Write out every record below exactly, so that nothing differs from what is shown.

*** Supplied data ***

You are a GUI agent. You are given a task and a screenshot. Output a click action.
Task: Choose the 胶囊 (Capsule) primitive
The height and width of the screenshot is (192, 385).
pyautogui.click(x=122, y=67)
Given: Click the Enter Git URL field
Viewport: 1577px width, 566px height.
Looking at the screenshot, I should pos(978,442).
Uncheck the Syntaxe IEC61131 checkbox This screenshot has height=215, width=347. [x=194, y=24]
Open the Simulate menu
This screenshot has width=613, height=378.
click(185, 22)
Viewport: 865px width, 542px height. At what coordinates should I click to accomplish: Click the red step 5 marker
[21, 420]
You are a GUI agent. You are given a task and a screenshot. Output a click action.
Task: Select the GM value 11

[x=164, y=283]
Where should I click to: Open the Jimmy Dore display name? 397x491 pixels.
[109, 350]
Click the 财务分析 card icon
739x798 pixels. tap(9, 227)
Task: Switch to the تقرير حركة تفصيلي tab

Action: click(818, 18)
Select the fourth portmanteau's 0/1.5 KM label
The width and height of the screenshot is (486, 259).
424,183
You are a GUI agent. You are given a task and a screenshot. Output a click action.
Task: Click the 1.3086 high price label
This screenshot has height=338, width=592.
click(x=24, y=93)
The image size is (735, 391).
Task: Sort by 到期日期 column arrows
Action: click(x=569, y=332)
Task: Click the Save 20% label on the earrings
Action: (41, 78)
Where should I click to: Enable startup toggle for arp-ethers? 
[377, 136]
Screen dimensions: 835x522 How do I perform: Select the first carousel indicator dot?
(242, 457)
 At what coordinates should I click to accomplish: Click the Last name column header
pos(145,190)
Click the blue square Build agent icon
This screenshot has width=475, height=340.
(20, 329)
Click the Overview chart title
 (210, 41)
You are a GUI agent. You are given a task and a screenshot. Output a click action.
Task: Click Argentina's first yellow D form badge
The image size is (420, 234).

*** End of Supplied data ***

• [Written answer]:
You are a GUI agent. You are given a task and a screenshot. Output a click action.
Task: Choose the 胶囊 (Capsule) primitive
The height and width of the screenshot is (192, 385).
pyautogui.click(x=122, y=67)
Given: Click the Enter Git URL field
Viewport: 1577px width, 566px height.
Looking at the screenshot, I should pos(978,442).
Uncheck the Syntaxe IEC61131 checkbox This screenshot has height=215, width=347. [x=194, y=24]
Open the Simulate menu
This screenshot has width=613, height=378.
click(185, 22)
Viewport: 865px width, 542px height. At what coordinates should I click to accomplish: Click the red step 5 marker
[21, 420]
You are a GUI agent. You are given a task and a screenshot. Output a click action.
Task: Select the GM value 11

[x=164, y=283]
Where should I click to: Open the Jimmy Dore display name? 397x491 pixels.
[109, 350]
Click the 财务分析 card icon
739x798 pixels. tap(9, 227)
Task: Switch to the تقرير حركة تفصيلي tab

Action: click(818, 18)
Select the fourth portmanteau's 0/1.5 KM label
The width and height of the screenshot is (486, 259).
424,183
You are a GUI agent. You are given a task and a screenshot. Output a click action.
Task: Click the 1.3086 high price label
This screenshot has height=338, width=592.
click(x=24, y=93)
The image size is (735, 391).
Task: Sort by 到期日期 column arrows
Action: click(x=569, y=332)
Task: Click the Save 20% label on the earrings
Action: (41, 78)
Where should I click to: Enable startup toggle for arp-ethers? 
[377, 136]
Screen dimensions: 835x522 How do I perform: Select the first carousel indicator dot?
(242, 457)
 At what coordinates should I click to accomplish: Click the Last name column header
pos(145,190)
Click the blue square Build agent icon
This screenshot has width=475, height=340.
(20, 329)
Click the Overview chart title
 (210, 41)
You are a GUI agent. You are given a task and a screenshot. Output a click action.
Task: Click Argentina's first yellow D form badge
The image size is (420, 234).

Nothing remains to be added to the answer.